Sitting, as well as the shutting down of the lights and the music, had helped Nathan a lot. The pain when he breathed was still front and center, but being at rest was a vast improvement. “I don’t need… a bed, Caleb. We just… we just…”
Speaking was proving to be a problem, however, as catching enough breath to form words was still something Nathan would have to work at, taking account of the reduced capacity of his lungs.
“Nonsense, Nate… I may call you ‘Nate,’ mayn’t I?”
Nathan nodded and Caleb barreled on, “Diminutive forms are much more friendly, don’t you think?”

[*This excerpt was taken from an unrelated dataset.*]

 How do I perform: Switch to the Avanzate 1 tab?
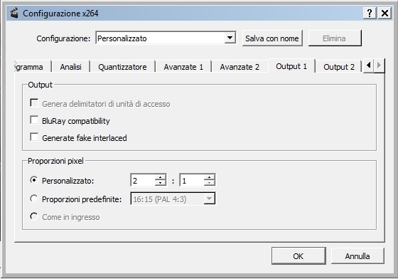[x=183, y=67]
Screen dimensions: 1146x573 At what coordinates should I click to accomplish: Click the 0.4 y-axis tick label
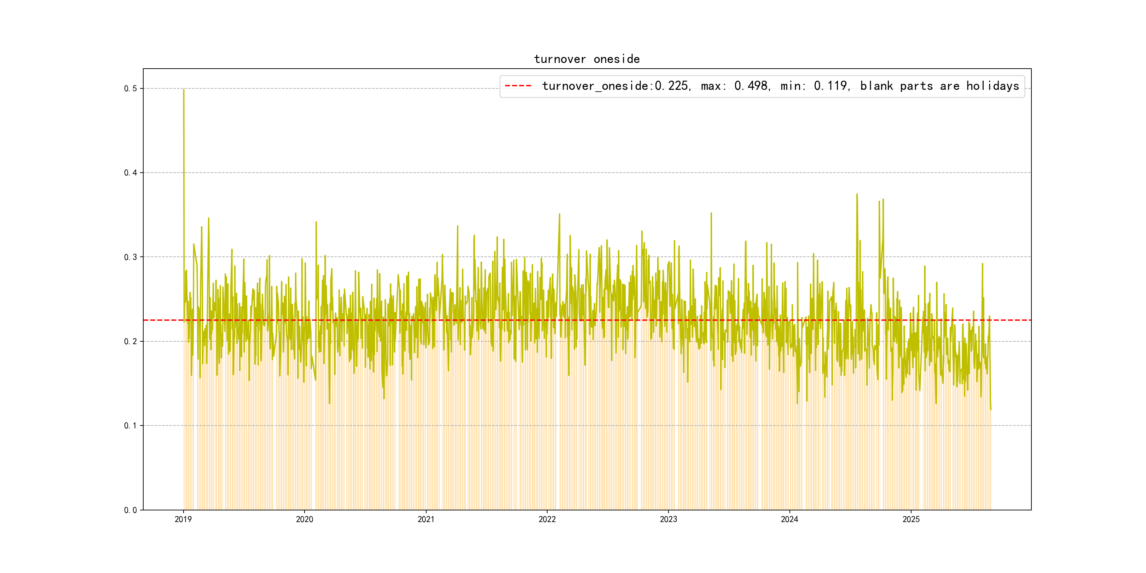click(130, 173)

Nathan didn’t have enough breath to answer, and luckily Lucy, Tommy, and Donie, supporting Dave, trooped into the room so that he didn’t have to. Dave’s face was creased with pain. And he was favoring his shattered arm as best he could, but at least he was standing.
Free and Lucy held their guns in a way that wasn’t necessarily threatening, but their fingers weren’t far away from the triggers. They had met situations which had gone south far too quickly for them to not be automatically on edge when entering a new domain. Especially one as odd as Caleb’s Bar.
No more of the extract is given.